I don’t want to judge the goodness or badness of sex work. What I am judging (negatively) is our collective response to prostitution, and our handling of the issue. There is such deep and complex neurosis associated with the issue, that it’s hard to imagine that we all don’t internalize the stereotypes and clichés and negative public attitudes that relate to the field. I imagine that just as it is possible to hold an enlightened view of working in fast food, or in a bank, or as a dancer, or as a wrestler, it is also possible to hold an enlightened view of working in the sex business. Marie Stopes is write to note society’s attitude towards women & sex as unhealthy. For so long (and still today) many view a woman who has engaged in sex as somehow soiled, and woman-as-a-tool-for-man has also been standard operating procedure for too long.
Maybe our cultural attitude towards sex, and towards the role of woman isn’t in an ideal enough spot to give a full throated endorsement to the legalization of prostitution, but I would say that leaving the business in the shadows is worse. It reinforces notions of shame, ugliness, and woman-as-commodity, and leaves the defining of the practice to far less sophisticated minds. Those who philosophize in the shadows are more likely to form and advocate worldviews that will expand the darkness, rather than eradicate it.
So what can we do to prepare our society for the inevitable legalization of the sex trade? Well, conversation always helps. Transparency is a big plus. If we were to fully embrace the idea of the welfare state, we could move away from the sad fact quoted in the popular women's health book Our Bodies Ourselves that ‘…poverty is the major force that drives people, especially women of color and runaway teenagers, into prostitution.’

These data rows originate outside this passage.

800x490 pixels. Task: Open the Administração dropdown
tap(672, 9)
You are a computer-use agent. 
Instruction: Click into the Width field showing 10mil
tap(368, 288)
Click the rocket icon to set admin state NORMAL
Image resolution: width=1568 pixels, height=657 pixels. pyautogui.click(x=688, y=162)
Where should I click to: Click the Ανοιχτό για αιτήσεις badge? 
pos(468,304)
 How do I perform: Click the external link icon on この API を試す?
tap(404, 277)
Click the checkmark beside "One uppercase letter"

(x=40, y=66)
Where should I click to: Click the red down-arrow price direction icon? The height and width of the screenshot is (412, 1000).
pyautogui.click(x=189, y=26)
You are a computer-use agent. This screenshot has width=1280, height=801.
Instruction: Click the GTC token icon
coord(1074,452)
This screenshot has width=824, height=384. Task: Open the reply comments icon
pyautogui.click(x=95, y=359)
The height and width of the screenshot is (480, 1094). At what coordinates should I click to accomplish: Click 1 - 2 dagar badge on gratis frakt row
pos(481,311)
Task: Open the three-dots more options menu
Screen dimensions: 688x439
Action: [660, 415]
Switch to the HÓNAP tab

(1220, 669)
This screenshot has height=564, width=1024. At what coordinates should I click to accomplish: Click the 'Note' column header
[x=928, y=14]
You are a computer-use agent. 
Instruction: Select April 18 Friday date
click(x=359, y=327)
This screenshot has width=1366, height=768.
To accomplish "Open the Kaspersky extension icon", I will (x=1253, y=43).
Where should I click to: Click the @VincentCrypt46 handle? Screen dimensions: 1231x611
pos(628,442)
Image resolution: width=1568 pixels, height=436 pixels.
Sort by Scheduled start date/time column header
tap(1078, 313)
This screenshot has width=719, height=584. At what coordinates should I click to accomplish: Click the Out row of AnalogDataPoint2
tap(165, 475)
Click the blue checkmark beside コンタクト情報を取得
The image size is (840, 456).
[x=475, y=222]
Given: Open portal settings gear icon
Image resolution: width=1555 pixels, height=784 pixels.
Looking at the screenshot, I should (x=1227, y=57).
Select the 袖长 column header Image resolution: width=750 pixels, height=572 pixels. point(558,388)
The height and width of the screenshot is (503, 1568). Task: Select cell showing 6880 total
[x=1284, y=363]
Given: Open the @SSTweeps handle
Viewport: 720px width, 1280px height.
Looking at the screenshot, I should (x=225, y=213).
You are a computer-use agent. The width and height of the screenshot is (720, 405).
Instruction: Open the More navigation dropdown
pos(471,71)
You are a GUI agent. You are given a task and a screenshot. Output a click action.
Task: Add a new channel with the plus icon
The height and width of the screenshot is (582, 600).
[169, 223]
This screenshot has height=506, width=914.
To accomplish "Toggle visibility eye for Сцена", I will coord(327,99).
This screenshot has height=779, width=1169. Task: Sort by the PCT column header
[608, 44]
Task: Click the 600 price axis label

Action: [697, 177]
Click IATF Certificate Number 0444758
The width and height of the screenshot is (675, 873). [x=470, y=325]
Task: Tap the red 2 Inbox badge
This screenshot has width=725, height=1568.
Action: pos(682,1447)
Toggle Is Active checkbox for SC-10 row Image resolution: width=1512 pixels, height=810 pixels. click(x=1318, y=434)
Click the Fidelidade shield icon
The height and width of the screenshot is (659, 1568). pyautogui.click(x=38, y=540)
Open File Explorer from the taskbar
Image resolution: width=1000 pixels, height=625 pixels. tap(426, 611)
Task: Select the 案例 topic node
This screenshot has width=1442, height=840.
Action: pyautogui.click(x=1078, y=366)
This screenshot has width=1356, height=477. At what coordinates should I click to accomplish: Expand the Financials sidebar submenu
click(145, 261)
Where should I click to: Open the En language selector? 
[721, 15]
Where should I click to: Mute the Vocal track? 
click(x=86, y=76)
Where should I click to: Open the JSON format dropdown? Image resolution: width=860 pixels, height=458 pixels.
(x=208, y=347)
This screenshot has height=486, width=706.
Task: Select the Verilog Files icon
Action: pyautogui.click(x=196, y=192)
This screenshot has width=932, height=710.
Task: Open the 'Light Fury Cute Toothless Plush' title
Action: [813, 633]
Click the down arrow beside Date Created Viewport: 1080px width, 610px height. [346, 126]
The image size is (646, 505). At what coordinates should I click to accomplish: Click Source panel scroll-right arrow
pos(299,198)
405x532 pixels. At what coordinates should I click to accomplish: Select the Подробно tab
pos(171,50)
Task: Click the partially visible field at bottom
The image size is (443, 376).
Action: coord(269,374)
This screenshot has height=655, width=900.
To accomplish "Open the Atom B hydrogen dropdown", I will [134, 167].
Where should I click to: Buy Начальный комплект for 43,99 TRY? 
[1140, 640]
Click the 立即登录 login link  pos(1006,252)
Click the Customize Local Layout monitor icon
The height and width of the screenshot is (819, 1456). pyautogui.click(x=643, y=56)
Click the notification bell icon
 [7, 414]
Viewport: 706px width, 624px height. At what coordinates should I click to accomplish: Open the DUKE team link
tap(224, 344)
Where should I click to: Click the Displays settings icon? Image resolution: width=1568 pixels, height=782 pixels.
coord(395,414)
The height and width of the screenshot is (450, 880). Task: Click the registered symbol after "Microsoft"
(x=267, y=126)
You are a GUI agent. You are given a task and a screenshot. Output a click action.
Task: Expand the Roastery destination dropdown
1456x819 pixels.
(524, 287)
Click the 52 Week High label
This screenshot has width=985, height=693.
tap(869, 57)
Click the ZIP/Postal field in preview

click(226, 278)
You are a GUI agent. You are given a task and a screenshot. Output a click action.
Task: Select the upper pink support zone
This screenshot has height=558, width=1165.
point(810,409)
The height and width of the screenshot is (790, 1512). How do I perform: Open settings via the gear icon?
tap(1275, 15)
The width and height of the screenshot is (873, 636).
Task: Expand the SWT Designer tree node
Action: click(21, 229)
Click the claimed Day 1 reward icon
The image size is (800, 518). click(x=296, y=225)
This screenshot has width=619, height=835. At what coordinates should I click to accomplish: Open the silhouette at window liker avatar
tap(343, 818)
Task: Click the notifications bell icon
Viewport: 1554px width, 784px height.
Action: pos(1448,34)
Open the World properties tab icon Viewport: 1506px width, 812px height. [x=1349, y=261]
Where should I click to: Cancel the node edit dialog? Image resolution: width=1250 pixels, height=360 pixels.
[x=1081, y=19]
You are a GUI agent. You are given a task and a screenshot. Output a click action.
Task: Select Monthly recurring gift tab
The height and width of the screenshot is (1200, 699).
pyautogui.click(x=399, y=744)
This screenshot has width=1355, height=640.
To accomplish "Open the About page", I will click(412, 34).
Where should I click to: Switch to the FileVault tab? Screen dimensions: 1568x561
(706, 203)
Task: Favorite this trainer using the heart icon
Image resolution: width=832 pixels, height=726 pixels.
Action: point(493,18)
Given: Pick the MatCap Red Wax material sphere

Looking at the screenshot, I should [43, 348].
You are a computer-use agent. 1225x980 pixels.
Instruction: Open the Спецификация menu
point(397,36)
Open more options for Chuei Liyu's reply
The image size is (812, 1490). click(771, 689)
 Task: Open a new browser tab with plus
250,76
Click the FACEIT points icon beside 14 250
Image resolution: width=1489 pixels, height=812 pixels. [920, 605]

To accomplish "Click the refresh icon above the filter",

We are still a Capitalist Nation; even if we are so only in a mixed-model sense**. The deepening of our commitment to the welfare state, where leisure is respected, incomes are equalized, and a strong and well funded safety net is set firmly in place, will not eliminate prostitution, but it will go a-ways to eliminating the base kind of prostitution that is referred to in the OBO quote. A re-commitment to the Welfare state, and an emerging cultural understanding of both human sexuality and religion (both are evolving) will go ways to eliminating what is bad about the current state of the sex business, and (perhaps) ennoble what is good about it.
*Darker, because we keep them in shadows, not because they are ‘evil’ or ‘sinful’
** Show me a 'pure' system, and I will show you a stone slab trying to pass as a boat.